Sunday, August 17, 2014

Horror Theory: Todorov’s “Hesitation”


How does horror fiction work?  What technique does an author employ to provide his or her reader the experience of wonder and dread?  One theory is offered by Tzvetan Todorov, in his “Definition of the Fantastic”, published in The Fantastic: A Structural Approach to a Literary Genre (1975).  The version I have is an excerpt in Ken Gelder’s wonderful collection of horror criticism, The Horror Reader (2000). 

Todorov uses examples from gothic horror of the late eighteenth and early nineteenth centuries to illustrate his idea “hesitation.”  By this he means that the fantastic elements in a work of literature, in order to be effective, must create in the reader a period of uncertainty or ambiguity.  Because a horror story typically involves the interjection of some violation of natural law or convention into everyday life, the protagonist—the reader as well—will for a time question whether the events depicted are real or imaginary.

H.P. Lovecraft, in his foundational essay Supernatural Horror in Literature (1927) identified the following as critical to the effectiveness of a work of horror:

“A certain atmosphere of breathless and unexplainable dread of outer, unknown forces must be present; and there must be a hint, expressed with a seriousness and portentousness becoming its subject, of that most terrible conception of the human brain—a malign and particular suspension or defeat of those fixed laws of Nature which are our only safeguard against the assaults of chaos and the daemons of unplumbed space.  

Todorov’s insight is that the experience of “breathless and unexplainable dread” is actually the uncertainty itself, which lasts as long as the question remains unresolved in the story.  He goes on to propose three conditions that identify a fictional work as an example of fantasy, or in this case, of its subcategory, horror:

1.  The reader must believe that the setting and characters are intended to be perceived as realistic; this sets up the conditions under which the reader will feel “hesitation” about whether the events depicted are imaginary or not.

2.  The protagonist and other characters of the story may also experience this hesitation about the veracity of events, though this is not a necessary condition in all cases.  (One can think of stories where the characters have no doubts one way or the other about supernatural activities, but the reader remains uncertain.)

3.  The reader understands that the text is not an allegory, as in fables, nor poetic—that is, the writing is intended to be taken literally.

The last of Todorov’s conditions points to what in my opinion is a weakness in some of Lovecraft’s writing, as well as some current examples of horror fiction.  I mean those that rely heavily on untransmuted dream imagery, or that appear to be some kind of prose poem or fairy tale.  These can certainly be enjoyed for the vivid imagery and mood they may create in the reader. 

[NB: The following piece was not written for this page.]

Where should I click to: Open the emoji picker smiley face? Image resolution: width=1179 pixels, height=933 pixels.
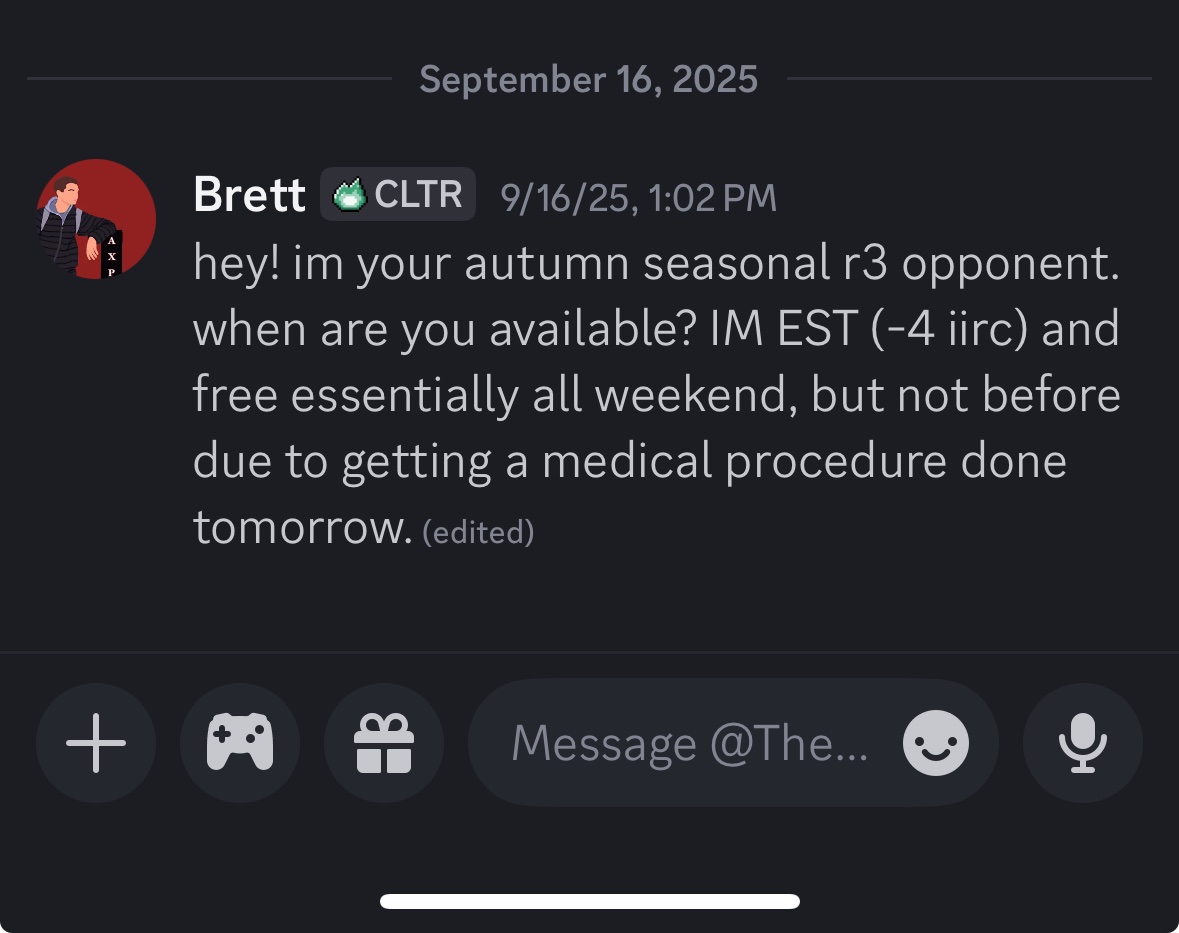coord(935,743)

However,  because these texts signal early on that they are not intended to be taken literally, and because they often traffic in highly personal, autobiographical material, they are not, strictly speaking, horrific.  While dreams and nightmares are excellent source material for fantasy and horror fiction, they need to be modified and adulterated with considerable realism and narrative structure to make them more universal and effective for the readers of horror stories.

Another important point that Todorov makes in his essay is the importance of sustaining the period of uncertainty, the “hesitation”, in both the reader and the main character.  As soon as the reader or protagonist decide whether to believe or disavow the events of the story, as soon as they conclude that the events are natural or supernatural in origin, the sense of the fantastic is terminated.  In other words, “The spell is broken.”

Todorov makes this comment:

“‘I nearly reached the point of believing’:  that is the formula which sums up the spirit of the fantastic.  Either total faith or total incredulity would lead us beyond the fantastic; it is hesitation which sustains its life.”
  
An example of these principles may be found in H.P. Lovecraft’s story, The Whisperer in Darkness (1931).  (See also ‘The Whisperer’—One of Lovecraft’s Best).  The narrator’s point of view shifts by degrees from bemused detachment to growing anxiety, as seemingly realistic details accumulate about the fate of his doomed correspondent, Akeley.  In his letters, Akeley describes the increasingly menacing activities of a nearby colony of aliens. The narrator is initially unsure if these are not simply the ravings of a paranoid rustic—surely there is a natural explanation for them!  But in the end, he is fleeing from the horror himself.  This is one of his more effective stories.  Lovecraft was able to sustain a degree of uncertainty and “hesitation” to capture the imagination of his readers.